TASK OBJECTIVE:
Omit all pictures and transcribe only the lines in the entries below that run from the line with "This screenshot has height=731, width=1024." through the line with "Where should I click to: Click".

INPUT MATERIAL:
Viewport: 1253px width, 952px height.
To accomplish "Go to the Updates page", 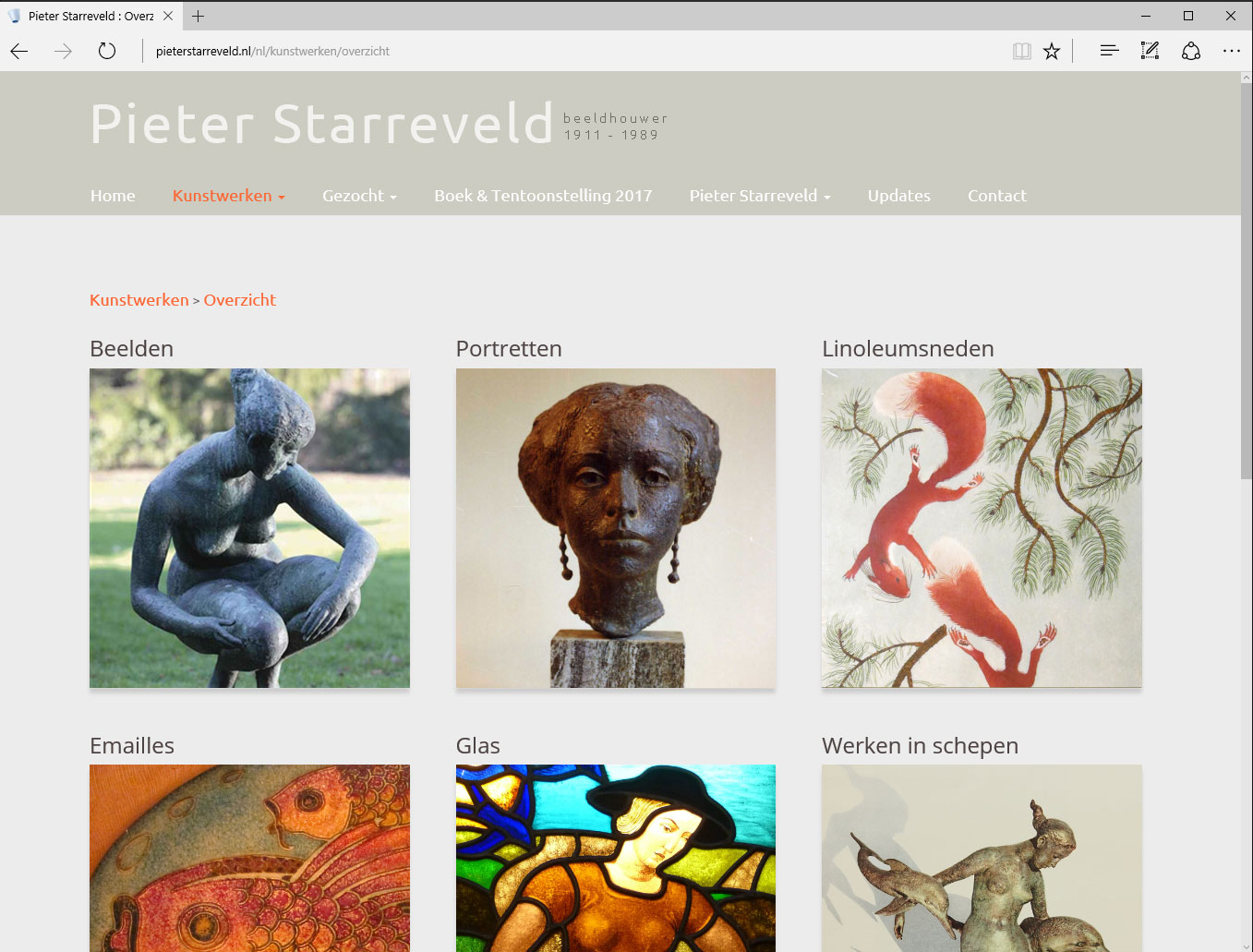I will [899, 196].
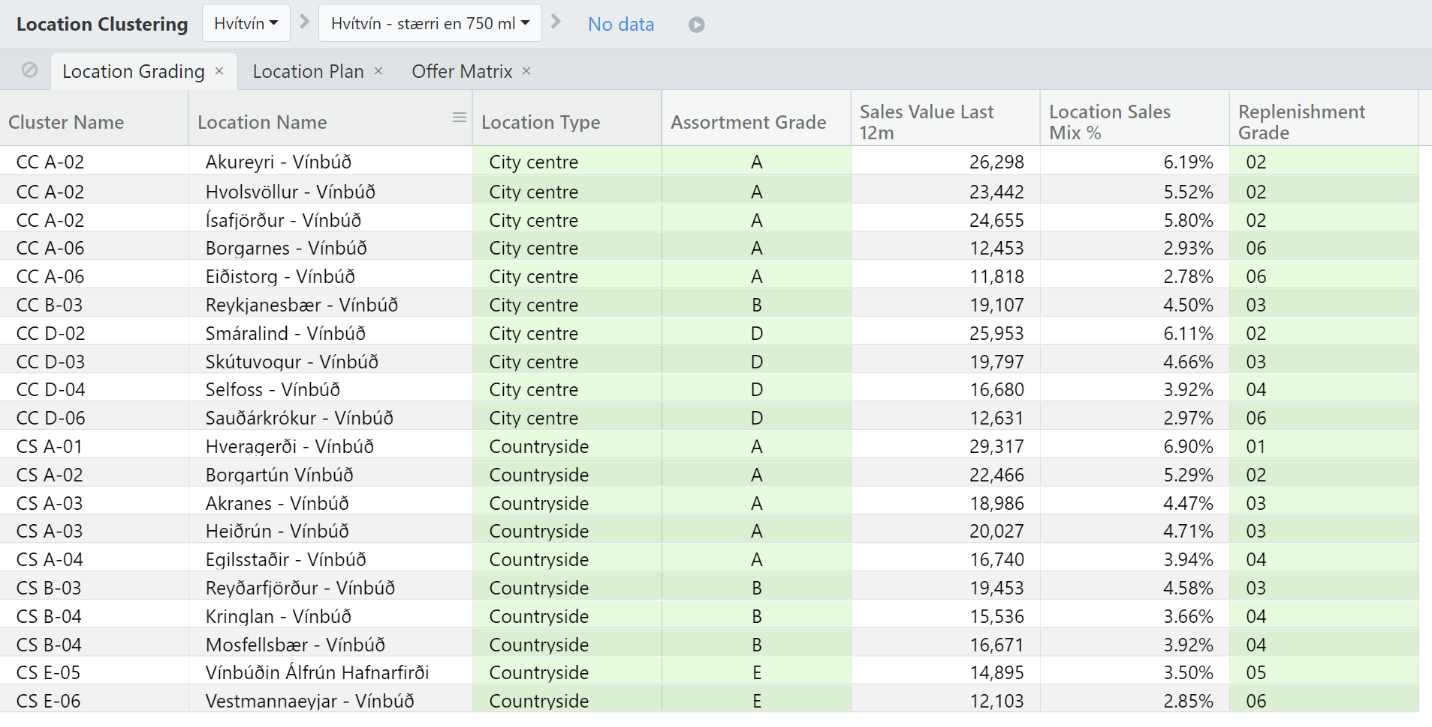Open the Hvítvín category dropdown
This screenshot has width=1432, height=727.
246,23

--

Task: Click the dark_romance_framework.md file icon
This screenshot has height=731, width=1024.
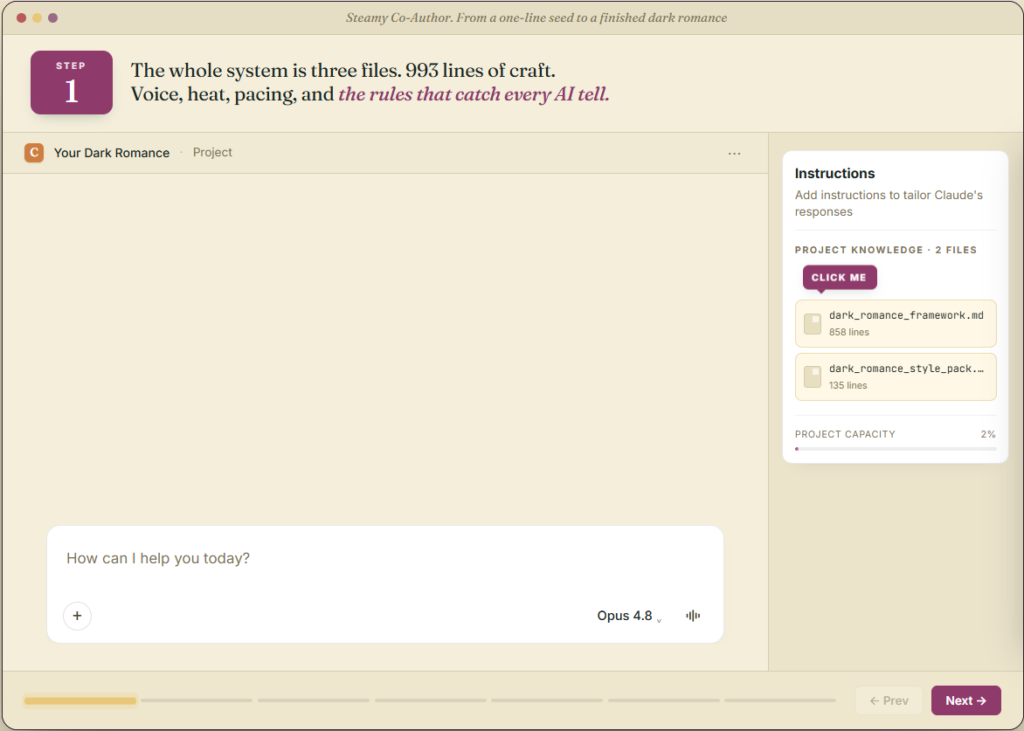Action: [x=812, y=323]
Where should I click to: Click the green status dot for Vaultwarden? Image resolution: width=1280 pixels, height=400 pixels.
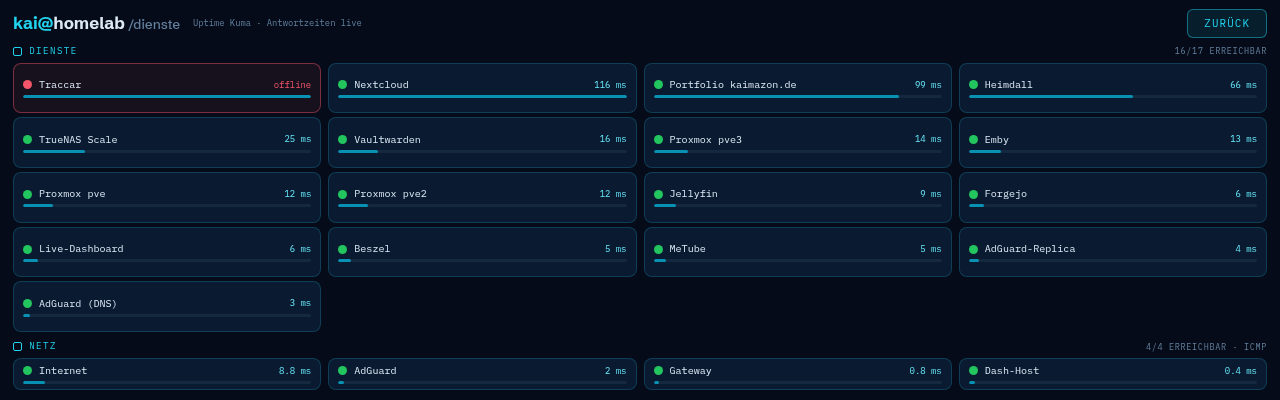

...

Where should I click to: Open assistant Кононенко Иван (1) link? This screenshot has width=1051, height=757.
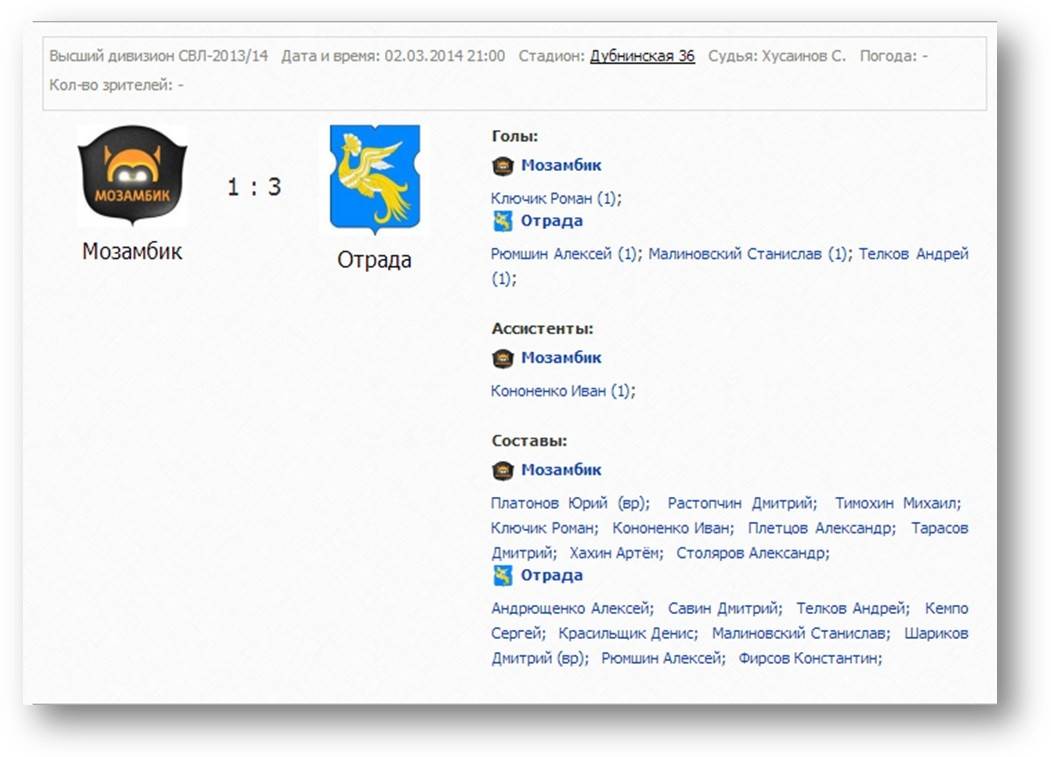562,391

WRITTEN ANSWER:
This screenshot has height=731, width=1024.
Action: [x=812, y=323]
Where should I click to: Click the green status dot for Vaultwarden? Image resolution: width=1280 pixels, height=400 pixels.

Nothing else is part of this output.